Object Oriented vs Functional
That is the mistake I did. I am a strong object oriented advocate and I designed our model classes (used in the store) to have properties but also methods and dynamic properties. Properties are fine, but the two others are wrong with React Flux. Properties that are calculated shouldn't be in the class because they might use logic that make the object being modified in some situation (like with date). Methods are bad for two reasons. First, no one should call them else than the Action Creators. You can hide them by having an interface but the problem is just delayed. It's delayed because if you need to clone the object, the methods won't be copied and you end up with just data without prototype methods. At the end, you want to have your stores with just plain properties and all the logic inside classes that only the Action Creator can invokes.
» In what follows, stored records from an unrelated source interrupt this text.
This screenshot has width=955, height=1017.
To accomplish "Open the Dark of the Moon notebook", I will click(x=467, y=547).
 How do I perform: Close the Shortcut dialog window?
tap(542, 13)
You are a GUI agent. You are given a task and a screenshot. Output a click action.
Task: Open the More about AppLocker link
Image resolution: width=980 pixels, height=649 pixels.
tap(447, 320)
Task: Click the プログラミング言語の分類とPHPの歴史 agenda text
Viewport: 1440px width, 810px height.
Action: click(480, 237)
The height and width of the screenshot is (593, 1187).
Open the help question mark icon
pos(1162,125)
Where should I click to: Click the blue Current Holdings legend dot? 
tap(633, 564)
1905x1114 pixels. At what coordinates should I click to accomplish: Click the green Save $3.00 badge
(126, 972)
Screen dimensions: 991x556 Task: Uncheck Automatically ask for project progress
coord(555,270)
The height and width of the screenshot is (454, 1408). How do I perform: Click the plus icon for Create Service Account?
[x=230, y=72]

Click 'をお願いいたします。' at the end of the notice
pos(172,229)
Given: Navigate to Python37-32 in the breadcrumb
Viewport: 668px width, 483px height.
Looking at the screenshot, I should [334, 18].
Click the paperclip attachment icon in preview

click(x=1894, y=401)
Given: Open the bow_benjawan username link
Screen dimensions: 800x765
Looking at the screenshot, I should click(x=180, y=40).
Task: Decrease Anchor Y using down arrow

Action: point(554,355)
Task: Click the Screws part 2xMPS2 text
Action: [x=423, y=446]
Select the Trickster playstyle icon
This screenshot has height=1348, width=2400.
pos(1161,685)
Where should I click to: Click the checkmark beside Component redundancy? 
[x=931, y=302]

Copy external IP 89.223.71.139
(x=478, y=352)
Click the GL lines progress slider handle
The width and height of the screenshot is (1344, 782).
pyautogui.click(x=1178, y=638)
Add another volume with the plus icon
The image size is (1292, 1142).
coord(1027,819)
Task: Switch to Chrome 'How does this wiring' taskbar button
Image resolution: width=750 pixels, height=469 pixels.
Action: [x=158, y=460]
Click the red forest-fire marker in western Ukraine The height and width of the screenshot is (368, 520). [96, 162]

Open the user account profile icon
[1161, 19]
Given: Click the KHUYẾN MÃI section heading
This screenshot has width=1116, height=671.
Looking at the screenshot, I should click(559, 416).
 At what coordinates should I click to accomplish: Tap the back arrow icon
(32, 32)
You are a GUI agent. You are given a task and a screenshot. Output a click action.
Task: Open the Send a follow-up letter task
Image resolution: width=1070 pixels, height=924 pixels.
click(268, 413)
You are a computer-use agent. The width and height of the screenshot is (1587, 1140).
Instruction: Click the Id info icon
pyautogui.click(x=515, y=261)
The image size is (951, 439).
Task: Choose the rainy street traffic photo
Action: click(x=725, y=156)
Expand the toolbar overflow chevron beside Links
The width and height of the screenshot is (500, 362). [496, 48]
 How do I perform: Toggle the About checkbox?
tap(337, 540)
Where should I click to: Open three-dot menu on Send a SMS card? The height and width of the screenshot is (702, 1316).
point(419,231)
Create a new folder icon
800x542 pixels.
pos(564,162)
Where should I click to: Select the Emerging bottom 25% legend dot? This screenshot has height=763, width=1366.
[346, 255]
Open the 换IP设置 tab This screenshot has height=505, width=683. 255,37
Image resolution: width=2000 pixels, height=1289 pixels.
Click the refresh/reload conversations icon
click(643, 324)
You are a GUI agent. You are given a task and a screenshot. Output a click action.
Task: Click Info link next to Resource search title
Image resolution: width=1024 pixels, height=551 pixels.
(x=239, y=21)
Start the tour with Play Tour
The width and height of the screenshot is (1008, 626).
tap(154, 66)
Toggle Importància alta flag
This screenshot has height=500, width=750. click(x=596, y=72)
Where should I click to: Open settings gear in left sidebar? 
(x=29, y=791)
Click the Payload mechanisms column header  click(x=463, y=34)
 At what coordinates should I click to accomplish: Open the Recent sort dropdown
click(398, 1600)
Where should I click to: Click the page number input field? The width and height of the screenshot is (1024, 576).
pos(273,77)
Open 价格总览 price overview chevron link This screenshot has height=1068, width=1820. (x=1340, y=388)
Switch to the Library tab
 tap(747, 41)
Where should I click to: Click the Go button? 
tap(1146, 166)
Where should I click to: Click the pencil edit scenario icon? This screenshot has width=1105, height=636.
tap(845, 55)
It's simple to test, protect you to have the store or the components to invoke any logic and can be make easily immutable.
Tests
I am a strong believer of automatic tests. React helps but like any framework this can be a mess too. Since we respect the architecture and all logics are in the actions creators and business logic classes we are able to unit tests easily. It still requires some skill to have proper tests that are easily maintainable as well to create classes and methods small to have not too much to stub, but this is like any framework, not just React. Our strategy is to have > 90% coverage on action creator and business logic. We have a good coverage on classes mapping between the server contracts and our store/model classes. Store is tested to be sure information that is sent by action are stored at the right place. The priority is business logic classes, action creators, stores and components. Components are really dummy and tests are longer to test. Since we can easily see the end result on the browser, we do some minimum tests. Of course, we would like to do tests everywhere but reality is that we need to ship software at some point.
Summary
The experience with React can be frustrating. It adds a lot of overhead. Typing in a text box raise a full cycle. You also need to have a lot of boilerplate to do to for each new section that are complex (new Flux cycle). Most thing could be more easily done with just changing the UI with JQuery. However, that often lead to some more spaghetti code too. That said, we often forget that most website are not generating billion like Facebook. React is great, but not for small application. Not for small intranet website. It's good for intensive UI that change a lot with different kind of source. I also find that the time to get started with React is higher than just doing plain TypeScript with JQuery, that most people know. The integration of React in this new page was good, even if the rest of the application wasn't React. This is a great news if you have a legacy software and you want to modernize it slowly. React and its different application architectures (Flux models) help to have good practice of dividing your software, but any good architect can also divide an application with any technologies. I understand why it's popular with the virtual DOM, but like I said, most website doesn't need to have a high frequency updates.